INSTRUCTIONS FOR THE TASK: With pictures left out, return only the lines from the line containing "[Search] (393, 136)" through the end of the material below, both included.

##### SUPPLIED MATERIAL

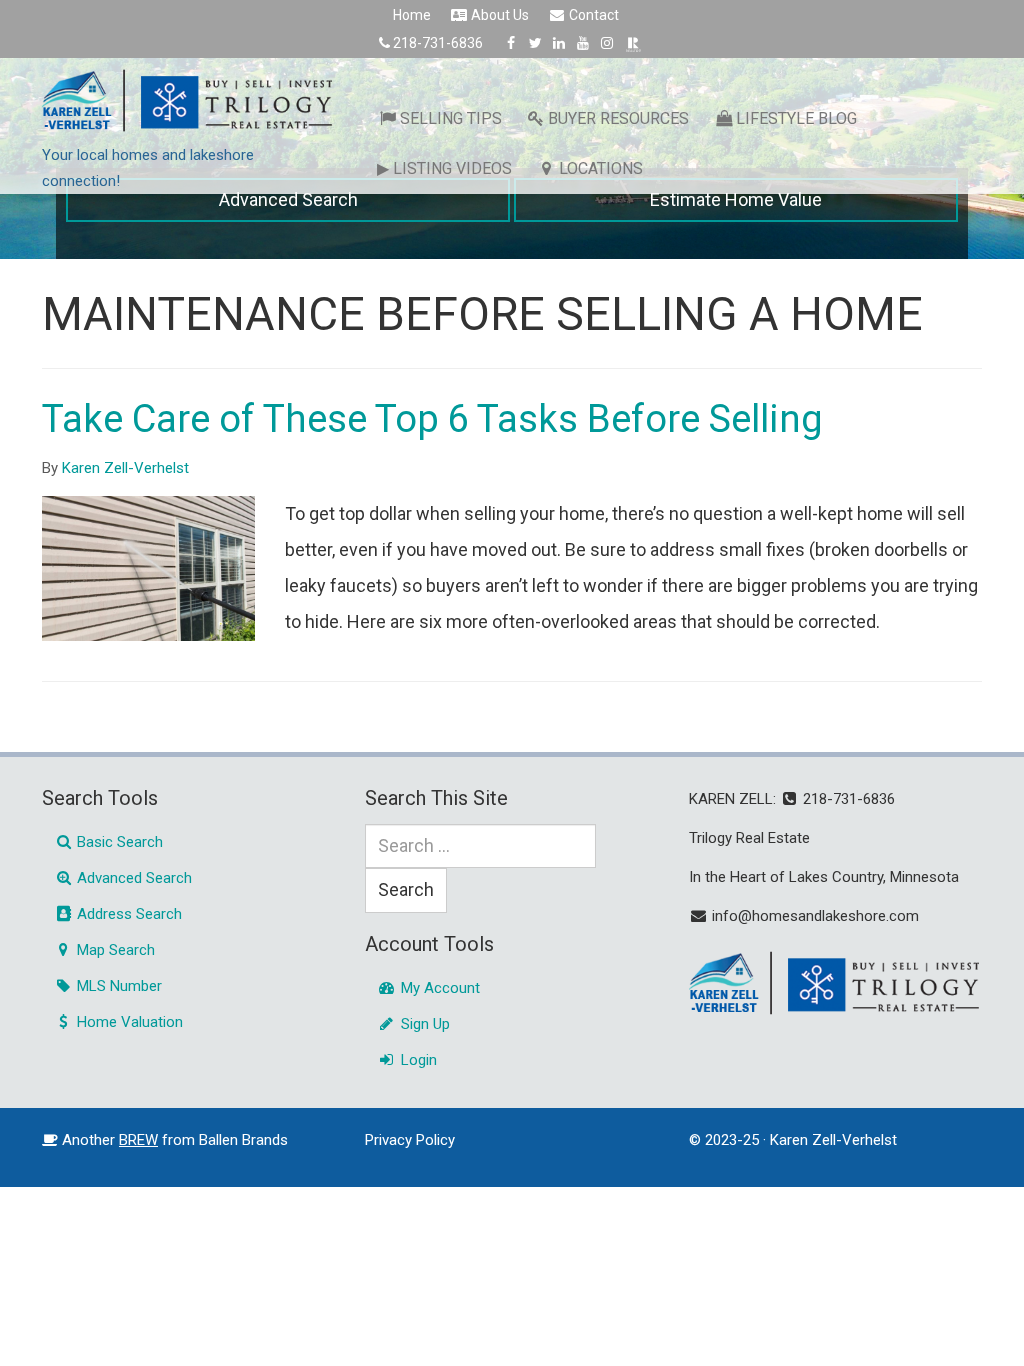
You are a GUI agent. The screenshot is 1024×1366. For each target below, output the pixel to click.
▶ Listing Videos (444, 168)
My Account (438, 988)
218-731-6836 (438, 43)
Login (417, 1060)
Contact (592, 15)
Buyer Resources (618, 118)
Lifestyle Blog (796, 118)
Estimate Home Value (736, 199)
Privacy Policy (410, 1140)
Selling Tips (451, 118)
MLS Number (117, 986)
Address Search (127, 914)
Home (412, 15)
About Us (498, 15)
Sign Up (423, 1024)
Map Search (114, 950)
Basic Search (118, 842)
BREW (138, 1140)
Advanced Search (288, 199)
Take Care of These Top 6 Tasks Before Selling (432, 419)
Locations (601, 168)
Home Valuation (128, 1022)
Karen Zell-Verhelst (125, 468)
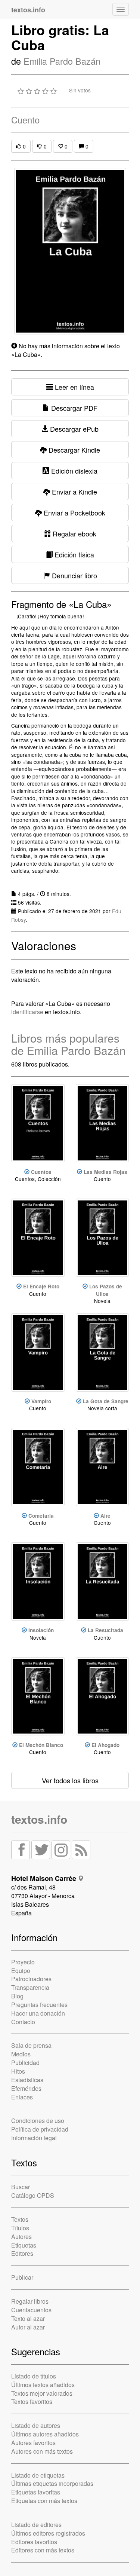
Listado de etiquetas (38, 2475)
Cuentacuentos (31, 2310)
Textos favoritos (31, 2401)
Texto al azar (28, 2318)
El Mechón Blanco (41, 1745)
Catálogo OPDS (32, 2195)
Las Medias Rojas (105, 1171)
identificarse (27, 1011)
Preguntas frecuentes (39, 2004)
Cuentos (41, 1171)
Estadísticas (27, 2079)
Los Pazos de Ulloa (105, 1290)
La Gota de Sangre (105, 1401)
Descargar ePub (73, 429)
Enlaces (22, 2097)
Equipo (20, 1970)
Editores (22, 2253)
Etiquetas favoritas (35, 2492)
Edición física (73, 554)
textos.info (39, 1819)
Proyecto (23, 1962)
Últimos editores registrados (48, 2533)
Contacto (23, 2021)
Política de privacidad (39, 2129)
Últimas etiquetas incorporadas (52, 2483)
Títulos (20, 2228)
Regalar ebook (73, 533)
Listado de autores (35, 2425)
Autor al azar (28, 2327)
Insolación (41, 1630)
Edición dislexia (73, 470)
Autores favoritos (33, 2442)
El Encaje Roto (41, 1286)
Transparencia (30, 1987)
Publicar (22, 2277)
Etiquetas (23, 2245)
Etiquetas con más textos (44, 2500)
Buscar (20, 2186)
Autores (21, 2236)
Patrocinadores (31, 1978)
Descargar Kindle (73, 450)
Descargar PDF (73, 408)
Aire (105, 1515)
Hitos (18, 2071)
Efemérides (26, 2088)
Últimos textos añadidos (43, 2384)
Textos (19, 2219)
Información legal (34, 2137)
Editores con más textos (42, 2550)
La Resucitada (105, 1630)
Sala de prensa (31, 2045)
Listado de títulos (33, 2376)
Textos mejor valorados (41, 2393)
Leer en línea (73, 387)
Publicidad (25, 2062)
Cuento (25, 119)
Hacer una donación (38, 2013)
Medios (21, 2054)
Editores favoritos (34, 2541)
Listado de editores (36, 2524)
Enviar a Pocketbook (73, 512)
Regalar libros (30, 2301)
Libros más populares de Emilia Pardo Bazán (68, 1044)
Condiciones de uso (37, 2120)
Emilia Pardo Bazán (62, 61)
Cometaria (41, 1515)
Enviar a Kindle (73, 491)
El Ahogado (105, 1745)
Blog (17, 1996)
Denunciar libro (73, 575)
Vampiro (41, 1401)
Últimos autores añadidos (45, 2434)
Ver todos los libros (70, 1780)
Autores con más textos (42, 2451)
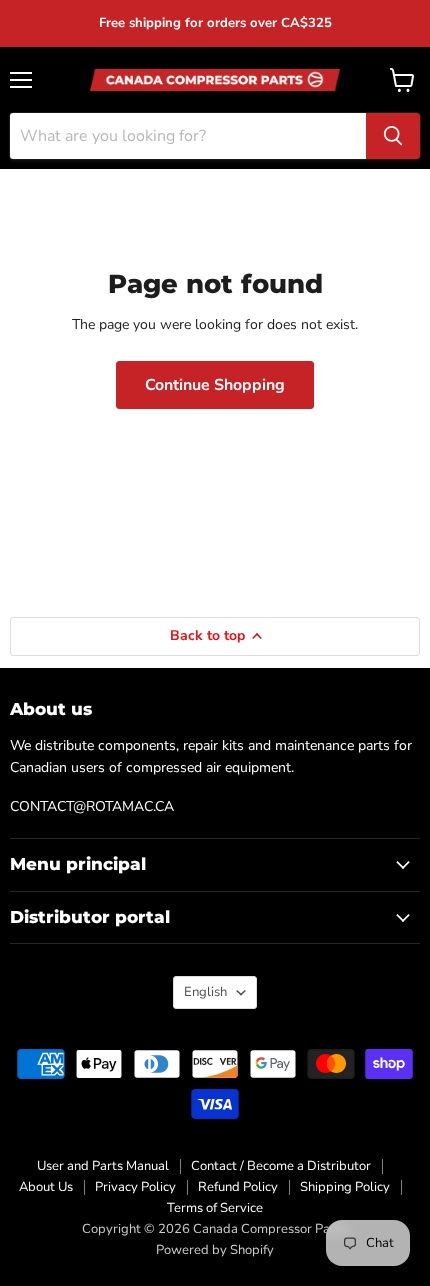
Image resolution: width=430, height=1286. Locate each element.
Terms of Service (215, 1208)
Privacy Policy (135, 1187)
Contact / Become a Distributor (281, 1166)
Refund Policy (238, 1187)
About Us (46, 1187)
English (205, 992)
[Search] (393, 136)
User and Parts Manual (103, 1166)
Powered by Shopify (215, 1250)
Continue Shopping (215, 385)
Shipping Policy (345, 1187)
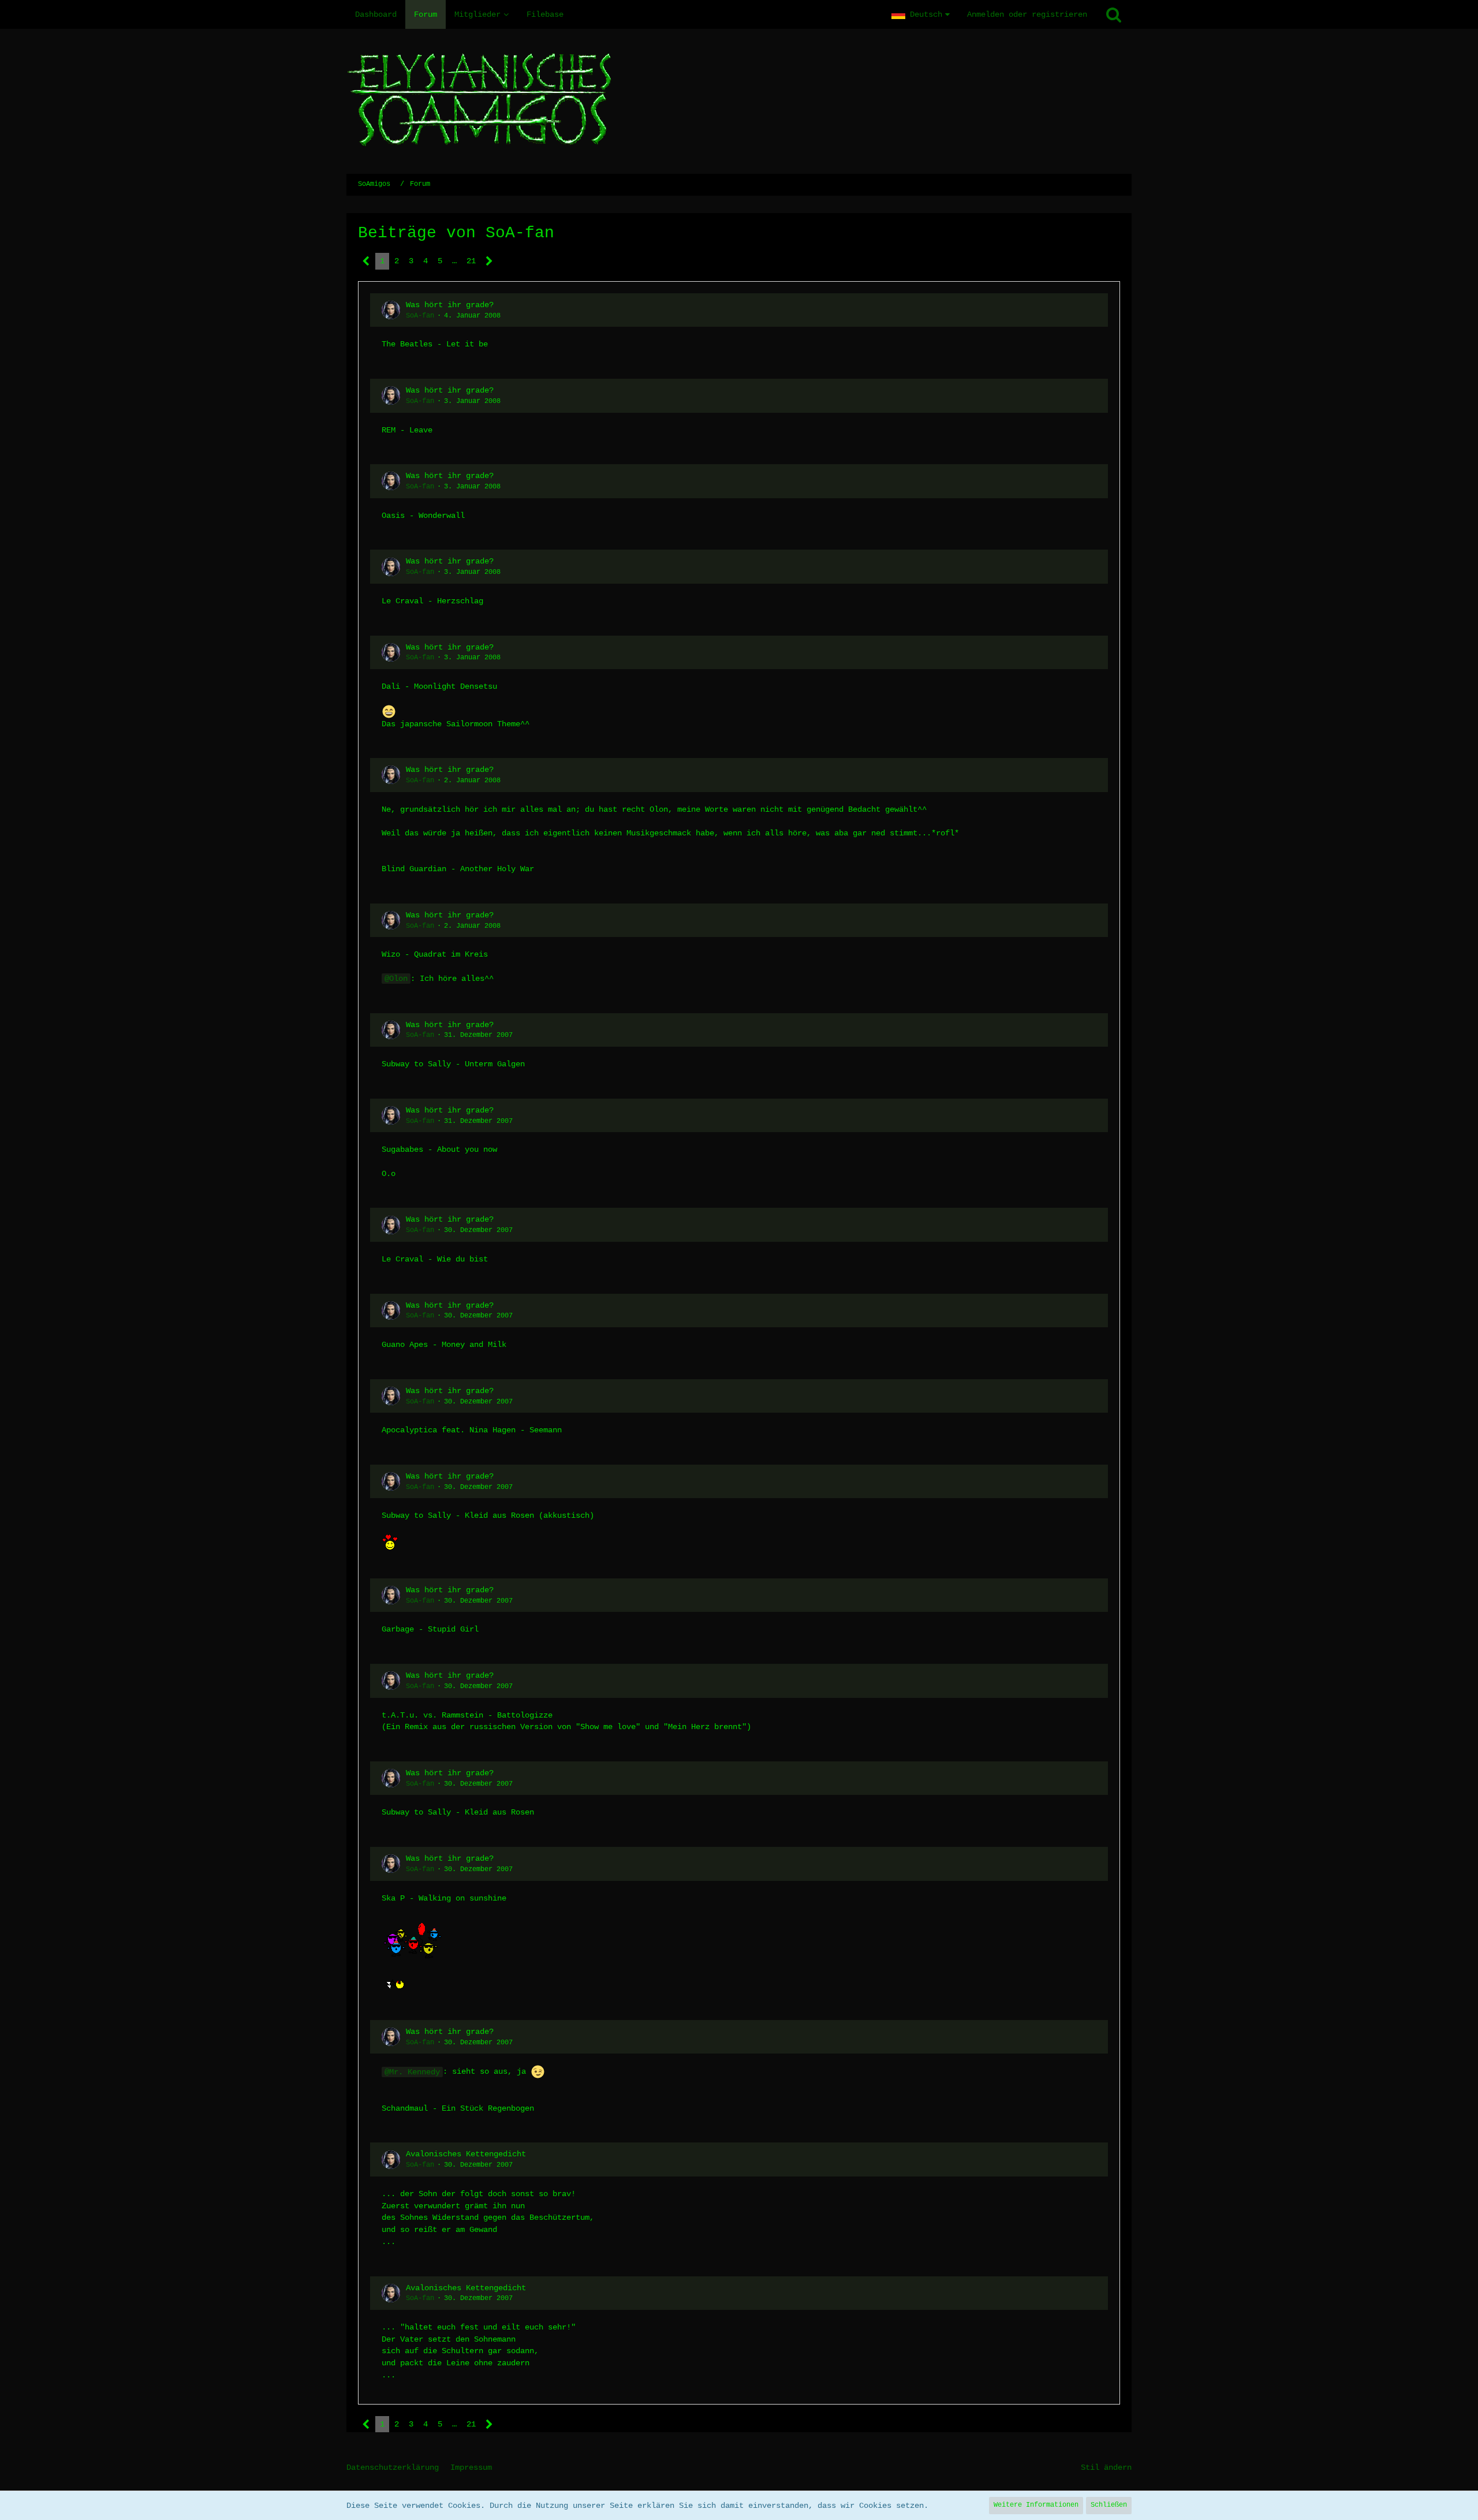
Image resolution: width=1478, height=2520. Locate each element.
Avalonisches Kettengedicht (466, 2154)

##########

EXERCISE RESULT:
[Search] (393, 136)
User and Parts Manual (103, 1166)
Powered by Shopify (215, 1250)
Continue Shopping (215, 385)
Shipping Policy (345, 1187)
Image resolution: width=1478, height=2520. Locate each element.
Avalonisches Kettengedicht (466, 2154)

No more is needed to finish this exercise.